La phonk, la vaporwave et la vaportrap sont des genres ultra-poreux dont les frontières ne cessent de se flouter pour se redéfinir un peu plus loin. Phénomène le plus en vue, la phonk elle-même fait penser à certains journalistes, comme Gavin Haynes du Guardian, que le genre est celui de la génération Z, celle des petits frères et sœurs nés après Google, pour qui la musique « de 1967 a toujours été aussi accessible que celle de 2017 » et qui consommerait la phonk avec « la fascination pour la nostalgie d’un passé encore récent« . Une génération qui n’a que faire des étiquettes et pour qui le flacon importe peu, tant que l’ivresse est là.

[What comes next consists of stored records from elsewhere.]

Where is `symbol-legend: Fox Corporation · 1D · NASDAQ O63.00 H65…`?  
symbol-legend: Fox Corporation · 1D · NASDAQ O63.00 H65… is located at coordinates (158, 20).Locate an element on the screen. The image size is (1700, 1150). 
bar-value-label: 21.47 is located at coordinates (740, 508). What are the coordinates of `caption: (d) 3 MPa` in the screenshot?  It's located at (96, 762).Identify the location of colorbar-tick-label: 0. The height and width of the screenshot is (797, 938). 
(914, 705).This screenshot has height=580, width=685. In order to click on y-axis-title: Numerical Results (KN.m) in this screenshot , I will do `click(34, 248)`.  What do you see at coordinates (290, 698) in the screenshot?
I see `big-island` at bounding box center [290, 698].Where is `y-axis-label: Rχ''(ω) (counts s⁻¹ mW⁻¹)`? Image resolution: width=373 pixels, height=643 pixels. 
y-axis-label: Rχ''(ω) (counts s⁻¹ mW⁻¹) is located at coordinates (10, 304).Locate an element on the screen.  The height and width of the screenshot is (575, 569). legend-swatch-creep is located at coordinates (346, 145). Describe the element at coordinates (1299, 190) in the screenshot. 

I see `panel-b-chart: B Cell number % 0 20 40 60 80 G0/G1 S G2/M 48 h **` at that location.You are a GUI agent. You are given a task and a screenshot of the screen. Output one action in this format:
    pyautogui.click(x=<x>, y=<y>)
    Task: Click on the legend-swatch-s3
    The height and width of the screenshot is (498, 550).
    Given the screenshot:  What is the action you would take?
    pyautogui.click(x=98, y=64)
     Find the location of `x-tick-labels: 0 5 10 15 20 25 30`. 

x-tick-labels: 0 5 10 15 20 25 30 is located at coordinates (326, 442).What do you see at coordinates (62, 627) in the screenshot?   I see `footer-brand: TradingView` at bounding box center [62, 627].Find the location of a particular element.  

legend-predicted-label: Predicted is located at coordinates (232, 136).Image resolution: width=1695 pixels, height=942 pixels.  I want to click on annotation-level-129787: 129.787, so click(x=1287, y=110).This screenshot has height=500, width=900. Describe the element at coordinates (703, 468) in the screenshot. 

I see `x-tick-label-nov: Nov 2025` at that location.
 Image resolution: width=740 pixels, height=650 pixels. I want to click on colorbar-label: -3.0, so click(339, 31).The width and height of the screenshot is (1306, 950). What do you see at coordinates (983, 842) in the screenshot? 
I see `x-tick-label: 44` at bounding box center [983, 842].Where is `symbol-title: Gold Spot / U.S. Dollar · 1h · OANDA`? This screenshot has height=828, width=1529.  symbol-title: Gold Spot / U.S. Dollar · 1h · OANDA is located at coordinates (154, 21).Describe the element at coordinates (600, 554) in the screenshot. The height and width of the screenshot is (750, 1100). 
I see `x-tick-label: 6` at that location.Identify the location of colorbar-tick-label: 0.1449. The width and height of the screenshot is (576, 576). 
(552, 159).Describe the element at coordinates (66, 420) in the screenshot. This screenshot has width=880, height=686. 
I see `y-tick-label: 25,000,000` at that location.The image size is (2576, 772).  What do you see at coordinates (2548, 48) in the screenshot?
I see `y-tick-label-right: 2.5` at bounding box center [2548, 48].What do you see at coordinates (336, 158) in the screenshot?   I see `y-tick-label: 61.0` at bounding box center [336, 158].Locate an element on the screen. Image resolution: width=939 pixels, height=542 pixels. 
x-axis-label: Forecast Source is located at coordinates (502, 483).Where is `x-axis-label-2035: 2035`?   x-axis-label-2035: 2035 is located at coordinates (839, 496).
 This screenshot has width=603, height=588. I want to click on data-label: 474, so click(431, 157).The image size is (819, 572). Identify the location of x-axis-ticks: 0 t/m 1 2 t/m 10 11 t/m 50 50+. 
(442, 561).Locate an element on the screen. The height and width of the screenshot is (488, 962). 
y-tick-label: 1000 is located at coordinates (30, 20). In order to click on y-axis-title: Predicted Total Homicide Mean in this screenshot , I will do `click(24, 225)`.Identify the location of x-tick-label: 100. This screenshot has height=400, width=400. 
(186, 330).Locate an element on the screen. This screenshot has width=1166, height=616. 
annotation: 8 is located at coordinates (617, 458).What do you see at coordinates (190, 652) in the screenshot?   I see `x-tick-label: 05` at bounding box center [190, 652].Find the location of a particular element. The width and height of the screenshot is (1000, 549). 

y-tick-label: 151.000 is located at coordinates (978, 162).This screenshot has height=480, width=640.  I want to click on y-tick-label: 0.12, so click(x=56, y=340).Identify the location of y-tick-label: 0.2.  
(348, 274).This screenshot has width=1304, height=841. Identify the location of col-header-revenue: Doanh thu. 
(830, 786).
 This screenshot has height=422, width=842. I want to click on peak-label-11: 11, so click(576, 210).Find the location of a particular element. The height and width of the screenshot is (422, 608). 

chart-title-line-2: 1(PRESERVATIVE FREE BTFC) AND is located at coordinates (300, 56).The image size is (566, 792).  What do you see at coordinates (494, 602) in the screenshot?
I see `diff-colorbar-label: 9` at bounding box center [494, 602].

Si l’analyse relève pas mal de l’attitude journalistique consistant à raccrocher chaque phénomène à une tendance bien identifiable, force est de constater que la phonk à la sauce vaportrap est produite et écoutée par une nouvelle génération qui se joue des codes du rap sombre. Pour en faire le délire critique et sentimental de gosses inondés par un capitalisme numérique triomphant ? Il ne manque en tout cas pas grand chose à ce qui reste encore un mouvement connu de seulement quelques initiés pour faire exploser son audience. En attendant, la vaportrap et les autres dérivés instrumentaux soft du rap continuent d’exercer leur pouvoir d’attraction sur un public qui a troqué le dancefloor contre un peu de réconfort.